Saturday, February 11, 2017

Our Legal System is Broken?


It is often difficult to tell whether President Trump is deliberately lying or is simply ignorant. A good example is one of his Tweets from this morning (11 Feb): "Our legal system is broken! '77% of refugees allowed into U.S. since travel reprieve hail from seven suspect countries.' (WT) SO DANGEROUS!"
There seems to be both ignorance and mendacity here.

The "77%" statistic is probably true, at least according to the Washington Times article Mr. Trump is quoting. But anyone reading the article, rather than just glancing at the title, quickly gets an understanding of the problem that is quite different from the President's claim. The sudden uptick in the number of refugee applications being processed from the "seven suspect countries" comes from within the State Department, not the courts. The Temporary Restraining Order only prohibited the administration's newly implemented restrictions, it didn't require any accelerated processing for those recently denied or likely to be denied entry in the near future. The State Department, of course, is part of Trump's administration, directly under his control. The failure here is with the President himself, not the courts.

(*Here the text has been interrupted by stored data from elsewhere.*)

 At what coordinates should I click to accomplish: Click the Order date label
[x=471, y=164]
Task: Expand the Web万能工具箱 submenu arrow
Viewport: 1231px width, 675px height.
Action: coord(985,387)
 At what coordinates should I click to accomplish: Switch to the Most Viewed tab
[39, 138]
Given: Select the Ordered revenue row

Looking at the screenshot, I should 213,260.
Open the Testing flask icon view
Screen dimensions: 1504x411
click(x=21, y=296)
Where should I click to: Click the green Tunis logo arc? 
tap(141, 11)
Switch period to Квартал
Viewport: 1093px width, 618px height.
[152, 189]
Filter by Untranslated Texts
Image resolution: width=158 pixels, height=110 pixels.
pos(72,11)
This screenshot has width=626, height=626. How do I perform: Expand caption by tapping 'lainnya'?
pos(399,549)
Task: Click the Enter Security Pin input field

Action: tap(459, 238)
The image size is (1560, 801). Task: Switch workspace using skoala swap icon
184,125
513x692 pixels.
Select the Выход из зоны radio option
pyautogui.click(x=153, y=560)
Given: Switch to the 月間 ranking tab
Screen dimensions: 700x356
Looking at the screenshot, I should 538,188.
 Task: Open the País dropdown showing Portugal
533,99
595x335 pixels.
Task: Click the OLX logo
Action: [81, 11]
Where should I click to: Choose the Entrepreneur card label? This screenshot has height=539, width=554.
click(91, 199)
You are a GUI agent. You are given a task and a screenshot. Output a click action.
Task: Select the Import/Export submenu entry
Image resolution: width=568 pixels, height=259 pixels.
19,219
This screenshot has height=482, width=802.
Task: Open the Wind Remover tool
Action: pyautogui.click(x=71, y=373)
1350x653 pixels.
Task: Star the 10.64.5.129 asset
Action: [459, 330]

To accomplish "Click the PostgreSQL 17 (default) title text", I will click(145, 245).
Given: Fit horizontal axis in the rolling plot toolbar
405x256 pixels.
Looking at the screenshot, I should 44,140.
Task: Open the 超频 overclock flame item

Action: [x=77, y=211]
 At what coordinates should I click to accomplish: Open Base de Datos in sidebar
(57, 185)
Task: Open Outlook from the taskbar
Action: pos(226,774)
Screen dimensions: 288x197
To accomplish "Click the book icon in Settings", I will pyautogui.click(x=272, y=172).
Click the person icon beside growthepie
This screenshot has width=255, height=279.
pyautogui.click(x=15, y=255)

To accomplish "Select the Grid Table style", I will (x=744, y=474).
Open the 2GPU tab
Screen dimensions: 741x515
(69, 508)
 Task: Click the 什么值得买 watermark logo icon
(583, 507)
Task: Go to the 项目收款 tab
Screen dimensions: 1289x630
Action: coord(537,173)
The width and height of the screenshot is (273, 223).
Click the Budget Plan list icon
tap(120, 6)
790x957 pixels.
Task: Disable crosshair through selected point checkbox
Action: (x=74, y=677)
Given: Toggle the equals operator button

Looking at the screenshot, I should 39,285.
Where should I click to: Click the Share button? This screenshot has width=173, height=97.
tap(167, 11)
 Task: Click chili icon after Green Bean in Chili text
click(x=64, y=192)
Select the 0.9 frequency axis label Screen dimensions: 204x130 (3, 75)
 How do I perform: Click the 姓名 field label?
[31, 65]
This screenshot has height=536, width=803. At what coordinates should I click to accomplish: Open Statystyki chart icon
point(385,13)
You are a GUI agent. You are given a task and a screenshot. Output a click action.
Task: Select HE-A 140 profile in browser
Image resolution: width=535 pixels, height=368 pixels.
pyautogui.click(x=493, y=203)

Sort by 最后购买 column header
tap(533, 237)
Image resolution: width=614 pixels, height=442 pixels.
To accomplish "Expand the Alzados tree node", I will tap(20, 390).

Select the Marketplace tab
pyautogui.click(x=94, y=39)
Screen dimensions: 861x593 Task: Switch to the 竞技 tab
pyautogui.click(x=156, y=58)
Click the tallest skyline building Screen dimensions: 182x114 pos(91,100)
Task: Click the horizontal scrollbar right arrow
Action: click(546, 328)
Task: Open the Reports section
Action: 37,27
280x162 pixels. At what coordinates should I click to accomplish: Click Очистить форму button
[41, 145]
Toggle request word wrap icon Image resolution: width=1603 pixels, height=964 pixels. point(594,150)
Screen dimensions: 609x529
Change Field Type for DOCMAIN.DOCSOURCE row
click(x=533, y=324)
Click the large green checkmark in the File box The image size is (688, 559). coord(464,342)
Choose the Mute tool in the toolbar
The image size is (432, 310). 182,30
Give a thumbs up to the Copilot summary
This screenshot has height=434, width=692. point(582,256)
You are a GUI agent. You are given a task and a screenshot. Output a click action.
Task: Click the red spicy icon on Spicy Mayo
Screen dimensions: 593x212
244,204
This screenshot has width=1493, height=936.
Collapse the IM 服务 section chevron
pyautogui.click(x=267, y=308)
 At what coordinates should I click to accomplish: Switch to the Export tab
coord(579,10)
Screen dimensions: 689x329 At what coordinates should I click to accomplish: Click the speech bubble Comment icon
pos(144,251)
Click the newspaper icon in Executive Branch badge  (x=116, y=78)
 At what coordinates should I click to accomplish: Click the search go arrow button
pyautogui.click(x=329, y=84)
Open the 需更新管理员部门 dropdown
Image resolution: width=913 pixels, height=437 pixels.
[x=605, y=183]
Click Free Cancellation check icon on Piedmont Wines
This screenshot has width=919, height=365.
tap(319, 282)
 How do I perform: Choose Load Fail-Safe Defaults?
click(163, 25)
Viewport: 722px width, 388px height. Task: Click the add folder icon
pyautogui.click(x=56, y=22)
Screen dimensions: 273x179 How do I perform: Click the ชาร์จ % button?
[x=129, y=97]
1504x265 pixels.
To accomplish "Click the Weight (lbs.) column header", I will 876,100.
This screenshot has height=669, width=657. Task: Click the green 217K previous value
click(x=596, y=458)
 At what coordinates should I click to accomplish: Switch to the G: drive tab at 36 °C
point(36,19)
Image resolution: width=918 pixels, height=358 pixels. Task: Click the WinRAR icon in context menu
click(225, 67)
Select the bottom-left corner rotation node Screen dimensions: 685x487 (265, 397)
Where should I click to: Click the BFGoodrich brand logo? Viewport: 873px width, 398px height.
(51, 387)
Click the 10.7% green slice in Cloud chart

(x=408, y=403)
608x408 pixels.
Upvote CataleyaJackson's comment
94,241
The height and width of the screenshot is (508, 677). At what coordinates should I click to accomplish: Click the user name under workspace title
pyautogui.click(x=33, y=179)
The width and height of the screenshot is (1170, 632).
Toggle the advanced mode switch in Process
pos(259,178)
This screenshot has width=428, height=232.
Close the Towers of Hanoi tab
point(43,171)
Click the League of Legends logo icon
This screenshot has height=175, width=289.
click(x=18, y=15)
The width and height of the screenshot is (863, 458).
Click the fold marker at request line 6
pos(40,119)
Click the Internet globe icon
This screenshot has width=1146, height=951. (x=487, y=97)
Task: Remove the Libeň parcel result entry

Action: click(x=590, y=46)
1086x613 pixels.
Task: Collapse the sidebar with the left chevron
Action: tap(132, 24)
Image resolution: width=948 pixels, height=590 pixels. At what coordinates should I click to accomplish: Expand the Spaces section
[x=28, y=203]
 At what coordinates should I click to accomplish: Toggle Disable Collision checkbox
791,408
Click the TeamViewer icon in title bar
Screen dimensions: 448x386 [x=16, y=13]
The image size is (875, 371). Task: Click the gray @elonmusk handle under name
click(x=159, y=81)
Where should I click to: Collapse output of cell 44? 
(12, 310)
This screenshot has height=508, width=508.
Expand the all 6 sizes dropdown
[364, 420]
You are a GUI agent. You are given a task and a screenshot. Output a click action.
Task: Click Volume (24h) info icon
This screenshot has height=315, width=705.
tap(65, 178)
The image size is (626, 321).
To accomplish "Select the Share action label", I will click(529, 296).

No, our legal system is not "broken." Many conservatives, like Mr. Trump, have difficulty remembering that the federal government consists of three distinct powers, and that the judiciary is one of those. The "legal system" is doing exactly what it should do when the executive branch behaves with such incompetence that it gives explicit evidence of acting with discriminatory intent and creates upheaval in the lives of individual people.

Our inexperienced President and his equally inexperienced administration have only two choices. They can either fume ineffectively every time they don't get their way trying to govern by fiat, or they can learn to work together with Congress and the Courts. Unfortunately, the crash course they must undergo will generate a great deal of turmoil for ordinary Americans and around the world.